WORK REQUEST: Find the line containing "The Snobcast (235, 52)" in the entries below. Restate it and each line after it, word for word, up to and including the line containing "Login (internal) (187, 1302)".

DATA TO USE:
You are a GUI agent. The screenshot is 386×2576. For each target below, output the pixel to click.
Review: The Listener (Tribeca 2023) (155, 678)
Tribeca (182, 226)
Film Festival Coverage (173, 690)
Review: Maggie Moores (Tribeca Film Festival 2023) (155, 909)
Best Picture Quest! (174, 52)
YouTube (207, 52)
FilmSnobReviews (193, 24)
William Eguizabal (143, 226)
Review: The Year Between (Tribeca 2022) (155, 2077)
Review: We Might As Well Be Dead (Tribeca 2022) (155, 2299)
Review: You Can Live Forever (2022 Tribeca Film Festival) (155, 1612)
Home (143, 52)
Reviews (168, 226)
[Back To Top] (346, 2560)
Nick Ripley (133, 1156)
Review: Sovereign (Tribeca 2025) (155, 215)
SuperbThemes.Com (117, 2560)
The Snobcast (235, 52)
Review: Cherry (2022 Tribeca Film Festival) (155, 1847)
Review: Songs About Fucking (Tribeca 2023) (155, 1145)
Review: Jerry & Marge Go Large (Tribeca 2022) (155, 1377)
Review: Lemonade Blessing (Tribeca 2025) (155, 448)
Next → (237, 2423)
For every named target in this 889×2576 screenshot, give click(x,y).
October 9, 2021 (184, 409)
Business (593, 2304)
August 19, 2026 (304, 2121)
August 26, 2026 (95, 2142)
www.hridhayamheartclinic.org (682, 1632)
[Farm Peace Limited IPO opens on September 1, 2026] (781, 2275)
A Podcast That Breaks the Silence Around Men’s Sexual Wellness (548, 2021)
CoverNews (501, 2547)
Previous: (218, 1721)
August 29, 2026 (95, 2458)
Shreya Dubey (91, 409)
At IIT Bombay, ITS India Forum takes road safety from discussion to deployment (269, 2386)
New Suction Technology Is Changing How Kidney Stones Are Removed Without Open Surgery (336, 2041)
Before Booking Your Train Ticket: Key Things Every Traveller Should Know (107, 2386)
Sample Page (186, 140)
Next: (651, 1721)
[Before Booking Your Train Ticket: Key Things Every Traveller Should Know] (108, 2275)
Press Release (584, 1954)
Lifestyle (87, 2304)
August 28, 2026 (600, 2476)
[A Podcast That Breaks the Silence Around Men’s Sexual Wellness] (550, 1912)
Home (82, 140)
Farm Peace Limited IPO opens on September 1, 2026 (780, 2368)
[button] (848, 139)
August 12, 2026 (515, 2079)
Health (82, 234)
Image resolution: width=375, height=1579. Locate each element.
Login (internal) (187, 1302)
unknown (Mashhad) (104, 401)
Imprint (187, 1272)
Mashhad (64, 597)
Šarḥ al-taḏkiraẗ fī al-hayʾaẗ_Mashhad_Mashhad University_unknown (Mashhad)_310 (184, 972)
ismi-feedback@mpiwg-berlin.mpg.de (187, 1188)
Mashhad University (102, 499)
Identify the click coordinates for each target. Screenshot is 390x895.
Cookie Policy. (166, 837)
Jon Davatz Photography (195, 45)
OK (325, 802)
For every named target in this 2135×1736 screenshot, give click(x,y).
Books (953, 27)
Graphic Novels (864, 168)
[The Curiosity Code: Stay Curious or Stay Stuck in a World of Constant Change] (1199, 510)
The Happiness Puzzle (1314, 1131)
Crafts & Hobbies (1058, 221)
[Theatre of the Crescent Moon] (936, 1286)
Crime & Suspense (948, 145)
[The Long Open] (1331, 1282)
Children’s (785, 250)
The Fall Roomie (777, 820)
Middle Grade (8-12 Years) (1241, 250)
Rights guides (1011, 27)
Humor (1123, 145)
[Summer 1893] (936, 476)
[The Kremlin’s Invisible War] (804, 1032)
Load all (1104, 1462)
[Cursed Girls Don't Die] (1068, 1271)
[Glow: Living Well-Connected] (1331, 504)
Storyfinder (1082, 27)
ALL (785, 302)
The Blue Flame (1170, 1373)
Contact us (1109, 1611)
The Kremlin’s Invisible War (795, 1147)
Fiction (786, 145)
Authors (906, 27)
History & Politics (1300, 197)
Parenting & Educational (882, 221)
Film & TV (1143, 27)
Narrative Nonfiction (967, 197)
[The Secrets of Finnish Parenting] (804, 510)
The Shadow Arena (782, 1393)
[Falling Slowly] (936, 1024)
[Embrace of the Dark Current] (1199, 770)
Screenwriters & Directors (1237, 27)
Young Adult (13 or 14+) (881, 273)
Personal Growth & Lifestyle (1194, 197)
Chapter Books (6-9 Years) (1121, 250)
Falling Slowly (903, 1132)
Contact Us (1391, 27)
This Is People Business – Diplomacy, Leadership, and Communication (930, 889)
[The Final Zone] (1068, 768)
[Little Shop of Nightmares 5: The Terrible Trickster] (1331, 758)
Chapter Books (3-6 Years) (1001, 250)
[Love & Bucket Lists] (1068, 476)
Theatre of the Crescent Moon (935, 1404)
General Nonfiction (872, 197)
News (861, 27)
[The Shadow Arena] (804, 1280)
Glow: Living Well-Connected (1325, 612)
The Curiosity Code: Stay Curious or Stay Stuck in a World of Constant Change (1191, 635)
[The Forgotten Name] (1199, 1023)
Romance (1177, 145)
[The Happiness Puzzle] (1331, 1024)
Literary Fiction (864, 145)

TASK SOLUTION:
The Snobcast (235, 52)
Review: Cherry (2022 Tribeca Film Festival) (155, 1847)
Review: Songs About Fucking (Tribeca 2023) (155, 1145)
Review: Jerry & Marge Go Large (Tribeca 2022) (155, 1377)
Review: Lemonade Blessing (Tribeca 2025) (155, 448)
Next → (237, 2423)
For every named target in this 889×2576 screenshot, give click(x,y).
October 9, 2021 (184, 409)
Business (593, 2304)
August 19, 2026 (304, 2121)
August 26, 2026 (95, 2142)
www.hridhayamheartclinic.org (682, 1632)
[Farm Peace Limited IPO opens on September 1, 2026] (781, 2275)
A Podcast That Breaks the Silence Around Men’s Sexual Wellness (548, 2021)
CoverNews (501, 2547)
Previous: (218, 1721)
August 29, 2026 (95, 2458)
Shreya Dubey (91, 409)
At IIT Bombay, ITS India Forum takes road safety from discussion to deployment (269, 2386)
New Suction Technology Is Changing How Kidney Stones Are Removed Without Open Surgery (336, 2041)
Before Booking Your Train Ticket: Key Things Every Traveller Should Know (107, 2386)
Sample Page (186, 140)
Next: (651, 1721)
[Before Booking Your Train Ticket: Key Things Every Traveller Should Know] (108, 2275)
Press Release (584, 1954)
Lifestyle (87, 2304)
August 28, 2026 (600, 2476)
[A Podcast That Breaks the Silence Around Men’s Sexual Wellness] (550, 1912)
Home (82, 140)
Farm Peace Limited IPO opens on September 1, 2026 (780, 2368)
[button] (848, 139)
August 12, 2026 (515, 2079)
Health (82, 234)
Image resolution: width=375, height=1579. Locate each element.
Login (internal) (187, 1302)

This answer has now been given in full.